*** Listed entries Section Begins ***

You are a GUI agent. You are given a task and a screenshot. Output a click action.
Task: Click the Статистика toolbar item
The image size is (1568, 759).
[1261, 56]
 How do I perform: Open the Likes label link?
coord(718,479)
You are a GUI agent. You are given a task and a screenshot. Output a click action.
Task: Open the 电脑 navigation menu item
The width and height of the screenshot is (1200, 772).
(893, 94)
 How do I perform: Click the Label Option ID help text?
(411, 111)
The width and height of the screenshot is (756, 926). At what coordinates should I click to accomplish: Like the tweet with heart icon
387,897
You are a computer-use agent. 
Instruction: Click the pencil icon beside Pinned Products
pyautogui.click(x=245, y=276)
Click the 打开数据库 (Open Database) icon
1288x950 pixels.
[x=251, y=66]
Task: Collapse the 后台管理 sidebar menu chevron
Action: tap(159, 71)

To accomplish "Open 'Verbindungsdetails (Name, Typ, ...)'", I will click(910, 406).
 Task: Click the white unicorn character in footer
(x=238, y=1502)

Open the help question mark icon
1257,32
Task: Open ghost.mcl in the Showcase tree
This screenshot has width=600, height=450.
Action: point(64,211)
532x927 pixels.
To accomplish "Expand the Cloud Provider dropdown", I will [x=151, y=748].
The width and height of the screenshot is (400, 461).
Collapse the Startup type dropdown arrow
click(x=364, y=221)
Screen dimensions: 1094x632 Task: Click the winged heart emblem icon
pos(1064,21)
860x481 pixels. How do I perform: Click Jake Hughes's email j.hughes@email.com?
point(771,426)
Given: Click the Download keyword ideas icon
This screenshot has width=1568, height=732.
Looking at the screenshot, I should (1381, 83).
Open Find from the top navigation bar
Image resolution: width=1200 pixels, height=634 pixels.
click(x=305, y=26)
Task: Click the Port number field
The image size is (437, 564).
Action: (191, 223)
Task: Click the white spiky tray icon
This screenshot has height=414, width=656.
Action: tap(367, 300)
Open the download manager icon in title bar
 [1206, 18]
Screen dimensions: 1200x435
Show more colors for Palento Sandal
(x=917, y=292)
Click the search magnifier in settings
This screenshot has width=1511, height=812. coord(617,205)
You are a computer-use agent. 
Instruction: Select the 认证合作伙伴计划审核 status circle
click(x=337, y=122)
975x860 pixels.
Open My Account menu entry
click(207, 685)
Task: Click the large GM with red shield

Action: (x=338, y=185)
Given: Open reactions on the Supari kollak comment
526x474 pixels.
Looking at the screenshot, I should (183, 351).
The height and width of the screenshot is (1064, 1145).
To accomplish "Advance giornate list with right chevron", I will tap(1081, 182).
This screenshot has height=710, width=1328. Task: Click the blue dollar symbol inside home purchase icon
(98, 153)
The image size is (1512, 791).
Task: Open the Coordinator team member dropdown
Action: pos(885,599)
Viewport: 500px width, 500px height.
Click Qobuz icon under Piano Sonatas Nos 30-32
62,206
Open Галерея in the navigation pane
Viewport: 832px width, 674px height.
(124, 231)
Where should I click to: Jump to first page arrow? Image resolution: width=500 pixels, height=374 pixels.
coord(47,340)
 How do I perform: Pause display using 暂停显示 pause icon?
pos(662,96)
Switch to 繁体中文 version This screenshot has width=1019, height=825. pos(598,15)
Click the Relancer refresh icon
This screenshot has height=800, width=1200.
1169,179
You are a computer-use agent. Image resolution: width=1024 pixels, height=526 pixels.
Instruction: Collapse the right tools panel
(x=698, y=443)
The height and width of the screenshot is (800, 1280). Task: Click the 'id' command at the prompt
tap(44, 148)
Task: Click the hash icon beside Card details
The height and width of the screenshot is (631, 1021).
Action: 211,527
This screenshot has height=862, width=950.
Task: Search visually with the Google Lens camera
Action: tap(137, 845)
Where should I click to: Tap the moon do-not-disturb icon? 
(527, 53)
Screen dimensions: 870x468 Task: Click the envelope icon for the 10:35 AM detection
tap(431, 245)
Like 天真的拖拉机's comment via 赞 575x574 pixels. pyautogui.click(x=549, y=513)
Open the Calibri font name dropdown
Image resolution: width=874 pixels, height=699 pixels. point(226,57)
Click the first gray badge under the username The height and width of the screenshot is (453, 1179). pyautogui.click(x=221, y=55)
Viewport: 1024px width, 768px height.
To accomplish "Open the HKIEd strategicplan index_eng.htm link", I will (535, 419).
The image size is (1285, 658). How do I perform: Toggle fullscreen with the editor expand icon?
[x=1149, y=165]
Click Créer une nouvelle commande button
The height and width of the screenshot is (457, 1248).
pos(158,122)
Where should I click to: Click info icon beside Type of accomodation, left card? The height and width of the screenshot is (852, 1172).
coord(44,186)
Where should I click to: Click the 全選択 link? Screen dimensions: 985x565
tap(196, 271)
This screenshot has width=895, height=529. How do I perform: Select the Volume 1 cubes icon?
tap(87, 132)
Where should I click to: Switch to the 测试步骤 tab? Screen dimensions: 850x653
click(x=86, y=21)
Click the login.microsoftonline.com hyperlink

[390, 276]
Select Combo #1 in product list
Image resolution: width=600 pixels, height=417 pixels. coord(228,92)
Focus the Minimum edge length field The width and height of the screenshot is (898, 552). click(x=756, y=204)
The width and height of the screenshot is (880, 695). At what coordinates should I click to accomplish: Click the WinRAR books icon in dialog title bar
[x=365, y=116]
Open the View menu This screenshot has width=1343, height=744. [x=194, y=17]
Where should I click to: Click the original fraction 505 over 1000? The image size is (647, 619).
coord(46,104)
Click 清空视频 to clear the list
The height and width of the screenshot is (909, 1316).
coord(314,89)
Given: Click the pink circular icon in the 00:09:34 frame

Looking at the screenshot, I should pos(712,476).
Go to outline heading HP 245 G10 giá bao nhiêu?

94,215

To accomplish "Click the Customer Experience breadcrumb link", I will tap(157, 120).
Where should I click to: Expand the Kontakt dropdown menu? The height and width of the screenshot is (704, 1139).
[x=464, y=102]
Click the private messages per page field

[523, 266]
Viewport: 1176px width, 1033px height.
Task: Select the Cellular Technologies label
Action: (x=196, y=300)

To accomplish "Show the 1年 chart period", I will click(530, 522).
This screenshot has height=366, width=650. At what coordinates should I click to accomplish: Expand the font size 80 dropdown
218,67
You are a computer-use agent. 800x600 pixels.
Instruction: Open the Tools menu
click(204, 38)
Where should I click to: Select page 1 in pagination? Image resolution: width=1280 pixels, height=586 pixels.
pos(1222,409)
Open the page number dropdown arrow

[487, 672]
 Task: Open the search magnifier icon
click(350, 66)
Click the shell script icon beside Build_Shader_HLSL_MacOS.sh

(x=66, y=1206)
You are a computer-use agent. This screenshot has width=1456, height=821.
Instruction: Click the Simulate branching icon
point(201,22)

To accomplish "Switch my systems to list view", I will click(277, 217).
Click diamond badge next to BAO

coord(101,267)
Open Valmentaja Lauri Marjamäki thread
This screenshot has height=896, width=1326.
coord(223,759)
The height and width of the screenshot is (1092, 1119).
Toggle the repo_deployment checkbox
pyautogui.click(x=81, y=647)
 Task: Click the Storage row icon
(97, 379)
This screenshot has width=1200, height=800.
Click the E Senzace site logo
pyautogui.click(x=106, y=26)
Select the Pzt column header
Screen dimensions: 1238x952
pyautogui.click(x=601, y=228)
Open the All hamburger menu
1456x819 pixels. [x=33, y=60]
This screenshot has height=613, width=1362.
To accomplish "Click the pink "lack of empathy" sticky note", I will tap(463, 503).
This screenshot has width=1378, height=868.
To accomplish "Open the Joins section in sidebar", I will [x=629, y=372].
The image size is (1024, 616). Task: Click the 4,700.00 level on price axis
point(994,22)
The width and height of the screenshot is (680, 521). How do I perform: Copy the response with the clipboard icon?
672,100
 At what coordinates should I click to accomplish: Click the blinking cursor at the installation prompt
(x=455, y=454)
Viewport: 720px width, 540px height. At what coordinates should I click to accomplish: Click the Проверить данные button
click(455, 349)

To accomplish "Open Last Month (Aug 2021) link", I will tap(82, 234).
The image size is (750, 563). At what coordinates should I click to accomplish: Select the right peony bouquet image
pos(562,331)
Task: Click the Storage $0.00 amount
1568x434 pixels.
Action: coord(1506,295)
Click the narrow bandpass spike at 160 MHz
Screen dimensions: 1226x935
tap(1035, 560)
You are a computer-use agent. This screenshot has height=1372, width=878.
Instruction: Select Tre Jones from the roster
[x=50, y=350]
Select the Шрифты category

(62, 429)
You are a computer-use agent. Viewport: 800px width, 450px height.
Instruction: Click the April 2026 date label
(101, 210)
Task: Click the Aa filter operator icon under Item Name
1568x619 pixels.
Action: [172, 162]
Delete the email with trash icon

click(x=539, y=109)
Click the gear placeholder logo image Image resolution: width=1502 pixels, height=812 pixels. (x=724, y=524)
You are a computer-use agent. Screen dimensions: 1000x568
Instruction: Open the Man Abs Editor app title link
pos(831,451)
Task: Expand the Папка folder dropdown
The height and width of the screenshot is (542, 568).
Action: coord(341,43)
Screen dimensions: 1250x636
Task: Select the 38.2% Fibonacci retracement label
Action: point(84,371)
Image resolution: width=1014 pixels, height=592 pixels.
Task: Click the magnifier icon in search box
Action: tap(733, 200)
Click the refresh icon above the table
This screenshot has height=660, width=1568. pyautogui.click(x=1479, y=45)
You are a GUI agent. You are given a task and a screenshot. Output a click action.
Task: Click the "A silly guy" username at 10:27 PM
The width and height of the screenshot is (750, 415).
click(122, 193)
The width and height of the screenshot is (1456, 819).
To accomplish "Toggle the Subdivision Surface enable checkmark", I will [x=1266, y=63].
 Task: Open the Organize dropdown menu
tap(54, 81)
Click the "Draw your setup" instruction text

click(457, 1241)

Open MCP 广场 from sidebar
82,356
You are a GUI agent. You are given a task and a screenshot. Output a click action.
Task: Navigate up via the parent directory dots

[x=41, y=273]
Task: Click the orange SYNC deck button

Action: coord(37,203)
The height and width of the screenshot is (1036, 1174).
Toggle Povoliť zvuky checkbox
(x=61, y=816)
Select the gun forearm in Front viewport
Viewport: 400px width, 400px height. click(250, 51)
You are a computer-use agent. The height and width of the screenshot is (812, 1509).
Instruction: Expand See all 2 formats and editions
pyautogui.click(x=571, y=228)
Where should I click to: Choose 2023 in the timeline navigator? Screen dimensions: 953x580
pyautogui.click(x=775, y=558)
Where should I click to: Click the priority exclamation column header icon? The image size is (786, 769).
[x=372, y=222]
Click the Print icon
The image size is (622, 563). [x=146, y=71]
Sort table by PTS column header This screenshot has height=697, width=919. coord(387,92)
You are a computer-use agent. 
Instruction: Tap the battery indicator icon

*** Listed entries Section Ends ***

▶ _Task directions_:
Return all lines from the data that include the string "username".

▶ _Answer box_:
Click the first gray badge under the username The height and width of the screenshot is (453, 1179). pyautogui.click(x=221, y=55)
Task: Click the "A silly guy" username at 10:27 PM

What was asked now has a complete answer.